The British Film Institute wrote: "Part Mondo movie, part countercultural artefact, this strange mid-length 'documentary' by sex film director Derek Ford lifts the lid on witchcraft in 1970s Notting Hill. Mystery band The Spindle provide the groovy, psychedelic sounds while tentative occult enthusiast Penny and a serious-sounding narrator introduce the viewer to three ritual acts. Far out. ... Alex Sanders' title King of the Witches came in part from his 1967 biography, which Penny refers to. Her interest in Wicca appears questionable, though – she featured in the Frankie Howerd TV comedy Up Pompeii! and worked as a model. The film's authenticity is thrown into further doubt by sex film historian Simon Sheridan's observation that some coven members also appeared in contemporary underground hardcore porn."

The Journal of Film Preservation wrote: "The emphasis, predictably, is on bare flesh, brazenly displayed in a variety of solemnly enacted rituals and ceremonies. The audience identification figure here is Penny, a pretty young hairdresser's receptionist who's long been drawn to the occult and is eager to find out more. She takes the Underground to a distinctly ungentrified Notting Hill Gate to speak to Alex Sanders, who attempts to weed out time-wasters with warnings of the regular discussion groups and lengthy periods of private study required, rather than 'any other things' she may have been anticipating. Nevertheless, nude rituals swiftly ensue."
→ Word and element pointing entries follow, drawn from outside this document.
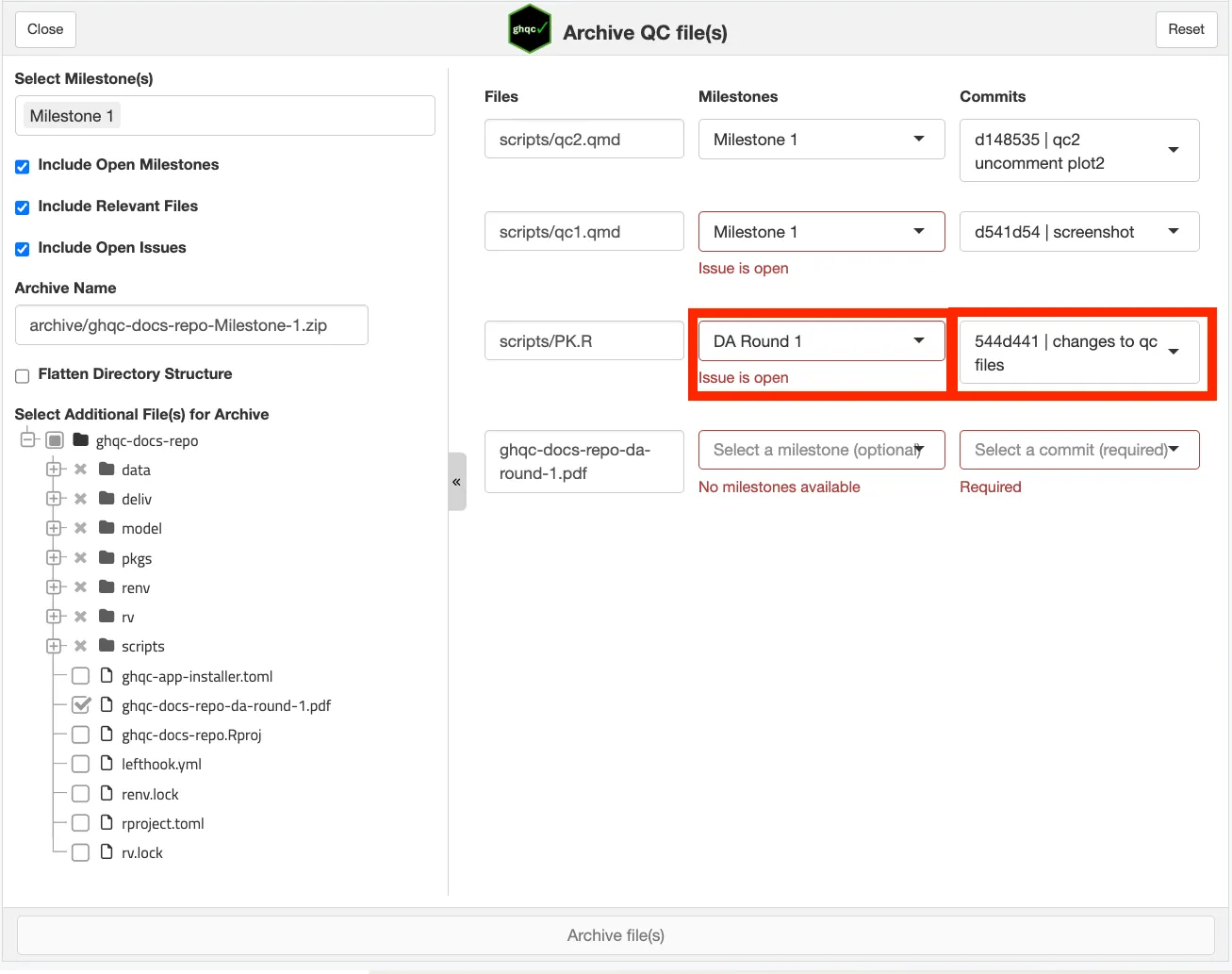Click the ghqc-docs-repo root folder icon
Screen dimensions: 1232x974
[x=81, y=440]
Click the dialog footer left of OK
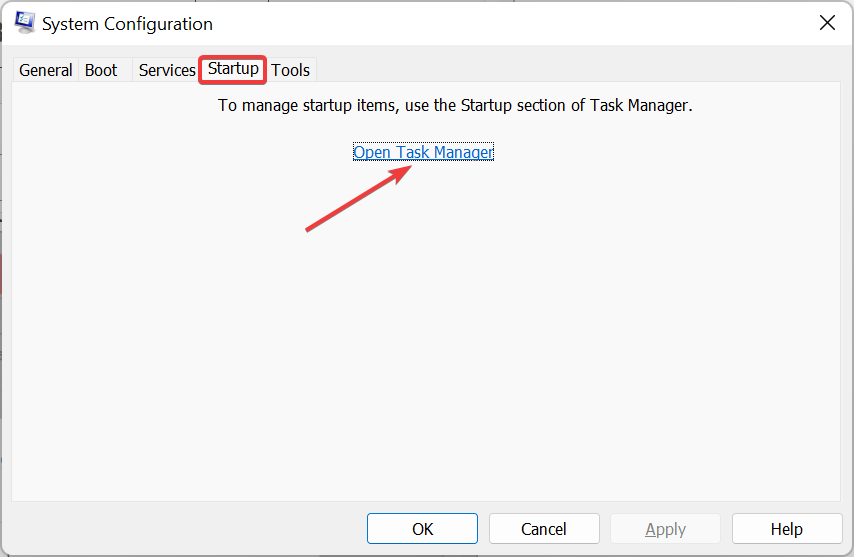This screenshot has height=557, width=854. (185, 528)
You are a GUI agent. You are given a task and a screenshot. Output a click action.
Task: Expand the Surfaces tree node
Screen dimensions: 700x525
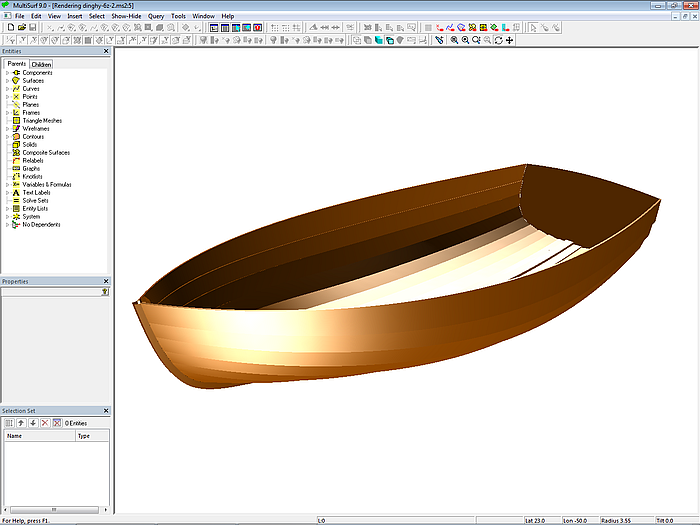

David McGillivray wrote that the film is: "ostensibly a documentary about the bizarre activities of Alex Sanders, self-styled King of the Witches, although everything reeks of phoniness. A pretty young initiate looks as though she has been borrowed from the nudie next door. The end titles credit the studio used."

David V. Barrett wrote in Fortean Times: "Secret Rites is great fun. It starts with a deliberately clichéd Hammer Horror-style black magic ritual, before cutting to Sanders saying that this is not the reality of today's witchcraft. This film is also Sanders from beginning to end, including the OTT ritual it begins with. ... But the film is not as it appears: it was shot, not in Sanders's home/ temple but in a well-lit studio; and although some of the coven may have been genuine members, some, including the 'initiate', actress Penny Beeching (Up Pompeii!, Morecambe & Wise) were straight actors, and others were porn actors. When Secret Rites was first released, it was paired with the soft-porn film Suburban Wives from the same director."

Starburst magazine wrote: "Secret Rites is delightful, and very, very English. We are introduced to Penny, a hairdresser’s receptionist, who wants to be initiated into the Notting Hill coven that Sanders runs, for reasons best known to herself. The film, which never outstays its welcome at 47 minutes, follows Penny as she and a fellow initiate are brought into the mystic circle, and given the once over by high priest Sanders. We also get to witness a Wiccan wedding, and the beginnings of a sacred sex rite, and it’s all very titillating, which belies the usual fare of director Derek Ford, best known for The Wife Swappers, Sex Express, and Keep It Up, Jack."

== Home media ==
In 2019 the film was released by Renown Films on a double-feature DVD/Blu-Ray, paired with Legend of the Witches (dir. Malcolm Leigh, 1970).